The Use and Abuse of Scientific Evidence
press release: In 2019, science journalist Christie Aschwanden published Good to Go: What the Athlete in All of Us Can Learn from the Strange Science of Recovery. On its surface, the book is a simple examination of the science behind athletic recovery. But give it a read and you’ll soon realize it’s a book that peers into how scientific research works.
Through her reporting, UW–Madison’s Fall Science Writer in Residence Aschwanden says she found that a lot of the scientific evidence being used to tout products was really just marketing spin, “rather than quests to understand truth.”
Similarly, in this year’s UW–Madison Go Big Read pick, The Poison Squad, author and MIT Knight Science Journalism Program Director Deborah Blum illuminates the quest of chemist Harvey Washington Wiley, first commissioner of the U.S. Food and Drug Administration, to eliminate toxic substances and improve the safety of the American food system at the turn of the 20th century. She reveals the ways in which science was used, and abused, along the way.
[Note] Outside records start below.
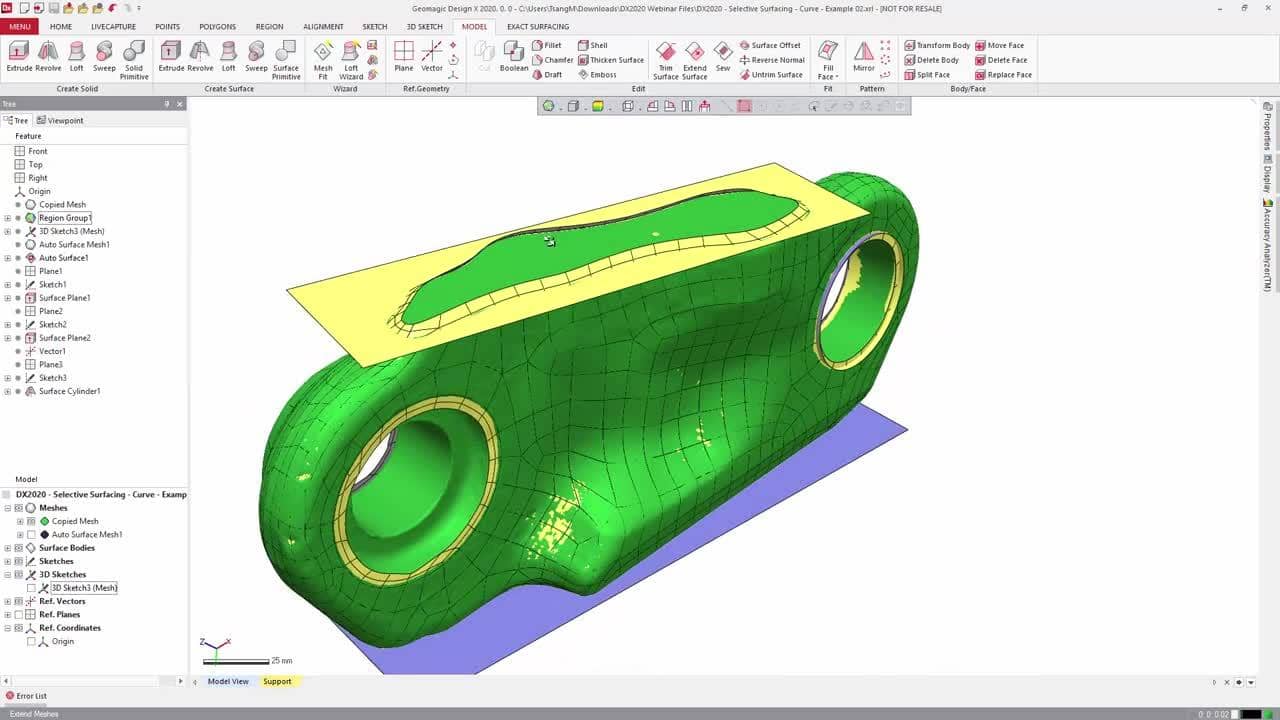Click the Fillet button
The height and width of the screenshot is (720, 1280).
coord(546,45)
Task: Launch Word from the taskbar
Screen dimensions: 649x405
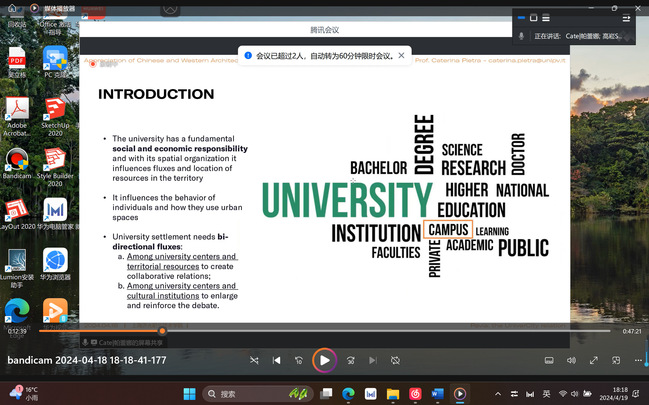Action: (x=437, y=394)
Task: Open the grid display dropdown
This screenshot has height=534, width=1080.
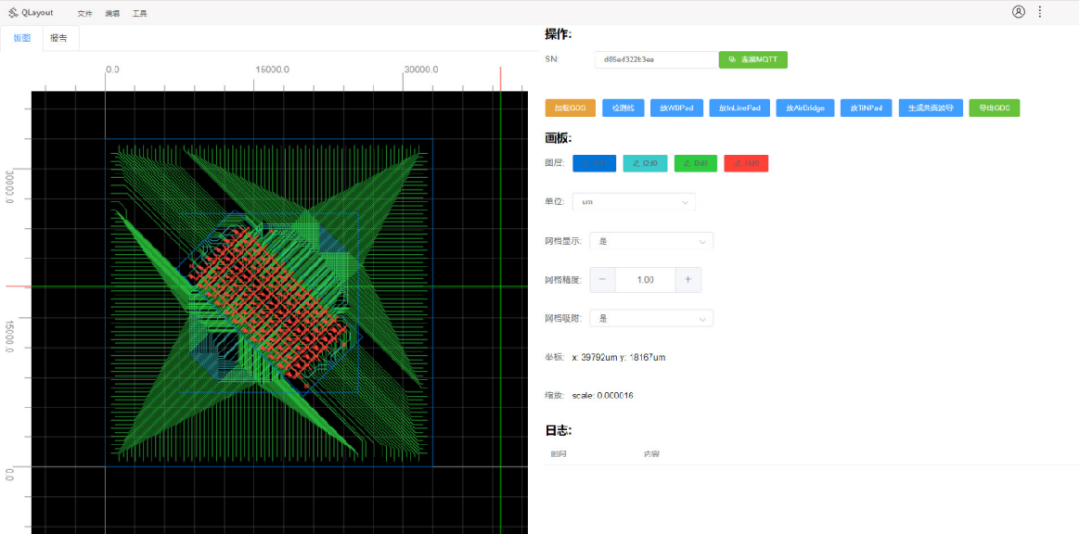Action: click(651, 241)
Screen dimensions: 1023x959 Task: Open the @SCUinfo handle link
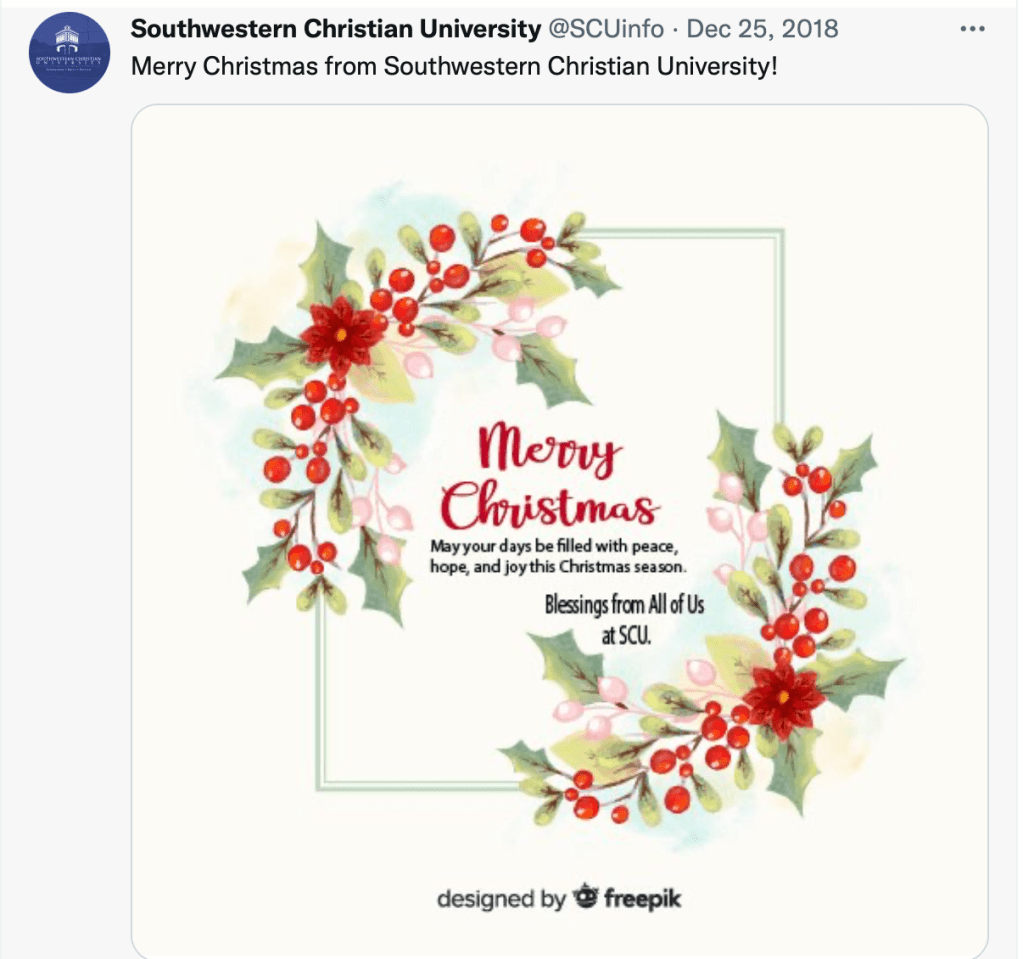tap(606, 29)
Join Aschwanden, Blum and UW–Madison history of the health sciences librarian Micaela Sullivan-Fowler for a special Wisconsin Science Festival Science Café at the Discovery Building. Moderated by Sharon Dunwoody, Evjue-Bascom Professor Emerita at the School of Journalism and Mass Communication, the panel will explore how science is manipulated, attacked and undermined by parties interested in advancing their agendas. Speakers will talk about science as a belief system — just another point of view we can choose to take or leave in support of our own opinions. And they’ll highlight science as a process, rather than, as Aschwanden says, “a magic wand that turns everything it touches to truth.”
Refreshments from Steenbock’s on Orchard will be available for purchase beginning at 5 p.m. and the event will also offer a cash bar.